Deputy Minister of Public Security
- In office March 2005 – January 2013
- Minister: Meng Jianzhu Guo Shengkun

Personal details
- Born: August 28, 1952 (age 73) Tieling, Liaoning, China
- Party: Chinese Communist Party
- Alma mater: Central Party School of the Chinese Communist Party

= Zhang Xinfeng =

Chinese politician

Zhang Xinfeng (张新枫 (張新楓, Zhāng Xīnfēng); born 28 August 1952) is a Chinese police and security official, serving since 2016 as the Special Anti-terrorism Officer of the government of the People's Republic of China. Previously he served as Assistant to the Minister and Deputy Minister of Public Security.

==Biography==
Zhang was born in Tieling, Liaoning in August 1952.

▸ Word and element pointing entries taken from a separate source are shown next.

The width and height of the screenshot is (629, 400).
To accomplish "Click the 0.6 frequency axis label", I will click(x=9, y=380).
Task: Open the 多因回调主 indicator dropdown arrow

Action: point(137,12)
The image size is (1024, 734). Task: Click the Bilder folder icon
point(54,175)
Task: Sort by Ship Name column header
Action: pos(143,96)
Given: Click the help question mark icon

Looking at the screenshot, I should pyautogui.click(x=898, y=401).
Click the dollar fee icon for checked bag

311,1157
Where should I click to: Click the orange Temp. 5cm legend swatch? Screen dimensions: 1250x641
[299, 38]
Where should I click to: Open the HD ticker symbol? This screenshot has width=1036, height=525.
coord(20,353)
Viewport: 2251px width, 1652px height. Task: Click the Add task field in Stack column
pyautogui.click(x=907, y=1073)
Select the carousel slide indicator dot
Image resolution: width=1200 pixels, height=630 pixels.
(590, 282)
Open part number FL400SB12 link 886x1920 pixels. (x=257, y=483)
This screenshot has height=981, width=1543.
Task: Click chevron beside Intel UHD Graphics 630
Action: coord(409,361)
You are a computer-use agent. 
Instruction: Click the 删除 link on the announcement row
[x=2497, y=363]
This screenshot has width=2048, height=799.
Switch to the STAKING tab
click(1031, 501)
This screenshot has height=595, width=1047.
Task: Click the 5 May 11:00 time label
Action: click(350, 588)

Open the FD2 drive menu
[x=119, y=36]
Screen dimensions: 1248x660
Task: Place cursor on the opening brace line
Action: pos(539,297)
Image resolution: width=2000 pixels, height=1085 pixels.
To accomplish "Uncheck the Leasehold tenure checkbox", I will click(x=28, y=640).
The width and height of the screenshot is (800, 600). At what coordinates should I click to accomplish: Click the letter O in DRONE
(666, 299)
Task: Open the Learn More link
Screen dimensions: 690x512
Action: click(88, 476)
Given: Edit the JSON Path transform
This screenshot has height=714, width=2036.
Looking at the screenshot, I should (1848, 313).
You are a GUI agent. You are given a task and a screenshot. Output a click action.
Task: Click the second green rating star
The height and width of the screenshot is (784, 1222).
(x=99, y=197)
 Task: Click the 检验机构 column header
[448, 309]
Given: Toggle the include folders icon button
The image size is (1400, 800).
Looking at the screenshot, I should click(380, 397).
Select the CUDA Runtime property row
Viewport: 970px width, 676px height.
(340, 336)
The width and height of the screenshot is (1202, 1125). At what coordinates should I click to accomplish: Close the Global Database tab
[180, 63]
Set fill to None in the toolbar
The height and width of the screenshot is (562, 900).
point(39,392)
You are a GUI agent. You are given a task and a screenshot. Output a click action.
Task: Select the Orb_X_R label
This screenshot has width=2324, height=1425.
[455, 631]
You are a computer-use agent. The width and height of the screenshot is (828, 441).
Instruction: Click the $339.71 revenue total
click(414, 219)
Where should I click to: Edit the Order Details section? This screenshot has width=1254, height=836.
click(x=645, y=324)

In September 1968, Zhang was sent to Bei'an to work in May Seventh Cadre School after the Cultural Revolution was launched by Mao Zedong. In March 1976, at the close of Cultural Revolution, Zhang joined the Chinese Communist Party. He graduated from the Central Party School of the Chinese Communist Party.

Zhang got involved in politics in 1980. In 1990 he was promoted to become the deputy director of Heilongjiang Public Security Department, a position he held until 2003. In April 2003, Zhang was promoted to become the Assistant to the Minister of Public Security. In March 2005, Zhang was elevated to the Deputy Minister of Public Security. In January 2013, Zhang was elevated to head of the Anti-Terrorism Executive Commission of the Shanghai Cooperation Organisation.

In January 2016, he was named Special Officer in charge of anti-terrorism (vice-minister level). His appointment was notable due to his having long passed the age of 60, the retirement age for vice-minister level officials. This 'rule-breaking' appointment was seen as an indication that anti-terrorism work was of extremely high importance to the Chinese government.